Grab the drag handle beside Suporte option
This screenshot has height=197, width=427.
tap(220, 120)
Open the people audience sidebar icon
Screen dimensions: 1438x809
☆ ☆ ☆ ☆ ☆
TASK:
Could you quote, exactly as they appear, the line containing "This screenshot has height=197, width=427." and every line after it to the end of the records above?

EXERCISE ANSWER:
This screenshot has height=197, width=427.
tap(220, 120)
Open the people audience sidebar icon
Screen dimensions: 1438x809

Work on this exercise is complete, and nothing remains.